Lenvatinib and Pembrolizumab as save and effective combination treatment in 8 patients with metastasized anaplastic (ATC) or poorly differentiated...

Date 21 October 2018
Event ESMO 2018 Congress
Session Poster display session: Basic science, Endocrine tumours, Gastrointestinal tumours - colorectal & non-colorectal, Head and neck cancer (excluding thyroid), Melanoma and other skin tumours, Neuroendocrine tumours, Thyroid cancer, Tumour biology & pathology
Topics Thyroid Cancer
Anticancer Agents
Presenter Christine Dierks
Citation Annals of Oncology (2018) 29 (suppl_8): viii645-viii648. 10.1093/annonc/mdy302
Authors C. Dierks1, C. Miething1, O. Thomusch2, N. von Bubnoff1, J. Duyster1
  • 1Haematology Oncology, University Medical Center Freiburg, 79106 - Freiburg/DE
  • 2Surgery, University Medical Center Freiburg, 79106 - Freiburg/DE



Introduction: Anaplastic thyroid carcinomas (ATC) and metastasized PDTC have a dismal prognosis of only few months despite extensive multimodal therapy. The tumors are high-proliferative and aquire numerous somatic mutations (often over several hundred mutations). These specifics implicate a special sensitivity of the tumors towards anti-angiogenic therapies and immune checkpoint inhibitors.

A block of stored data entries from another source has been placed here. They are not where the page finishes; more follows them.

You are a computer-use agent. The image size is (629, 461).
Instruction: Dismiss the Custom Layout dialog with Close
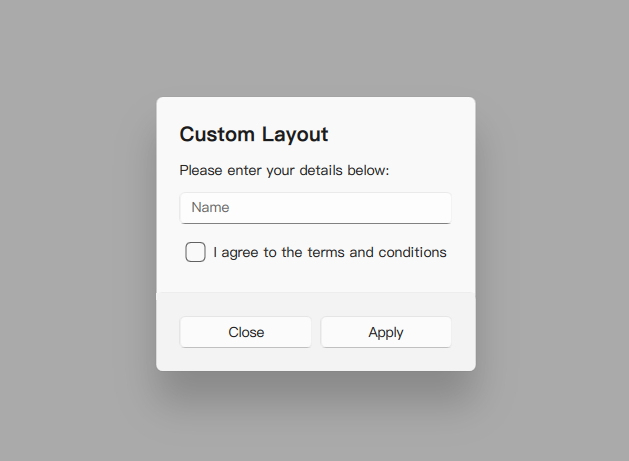coord(246,332)
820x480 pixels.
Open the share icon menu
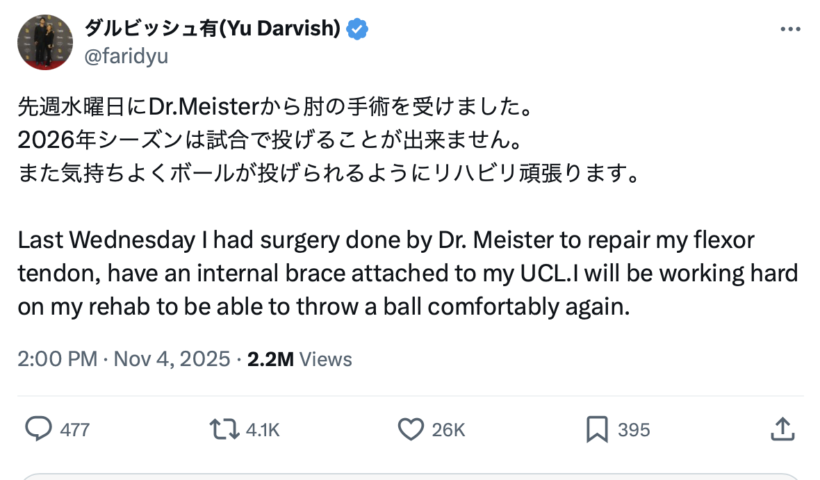click(784, 429)
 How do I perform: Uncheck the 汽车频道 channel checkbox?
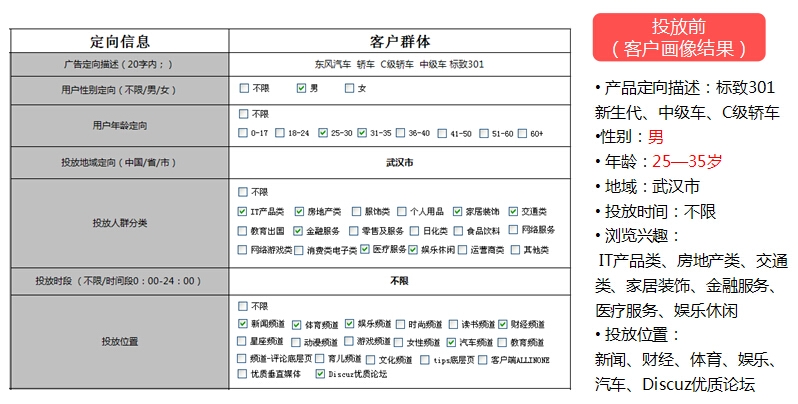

In the presented cases, we have combined anti-angiogenic therapy with lenvatinib and the immune checkpoint inhibitor pembrolizumab in 8 patients with metastasized ATC (n = 6) or metastasized PDTC (n = 2). All patient tumors had more than 100 somatic mutations as identified by whole exome sequencing (WES) and PD-L1 > 1%. Lenvatinib was started at 24 mg/kg BW and reduced to minimally 14 mg/kg BW upon appearance of intolerable side effects (uncontrollably high blood pressure, weight loss, loss of appetite). Pembrolizumab was started 3 - 8 weeks later and was given at a fixed dose of 200 mg every 3 weeks. Maximum treatment duration with this combination was 27 months (27, 24, 19, 11, 7, 6, 3, 1 month) and 6 patients are still on therapy.


No continuous °III/IV toxicities were seen with the combination treatment. Weight loss (3 pts) and uncontrollably high blood pressure (3 pts) were normalized after reducing lenvatinib doses. One patient died 5 days after the first dose of pembrolizumab due to disease progression of the cervical tumor. All other patients have reached at least a SD (n = 2), most patients had reached a PR (n = 4) and one patient has reached a complete remission (CR). The majority of patients is still on therapy (27,24,19,7,6 and 3 months), implicating this treatment combination as a safe and effective treatment regimen for this extremely bad prognostic patient cohort.


Our results implicate that a combination of lenvatinib and pembrolizumab is safe and effective in patients with ATC or PDTC. The combination treatment shall now be systematically examined in a phase II clinical trial (ATLEP) in ATC/PDTC patients.

Clinical trial identification

Legal entity responsible for the study

Uniklinik Freiburg.


Has not received any funding.

Editorial Acknowledgement


All authors have declared no conflicts of interest.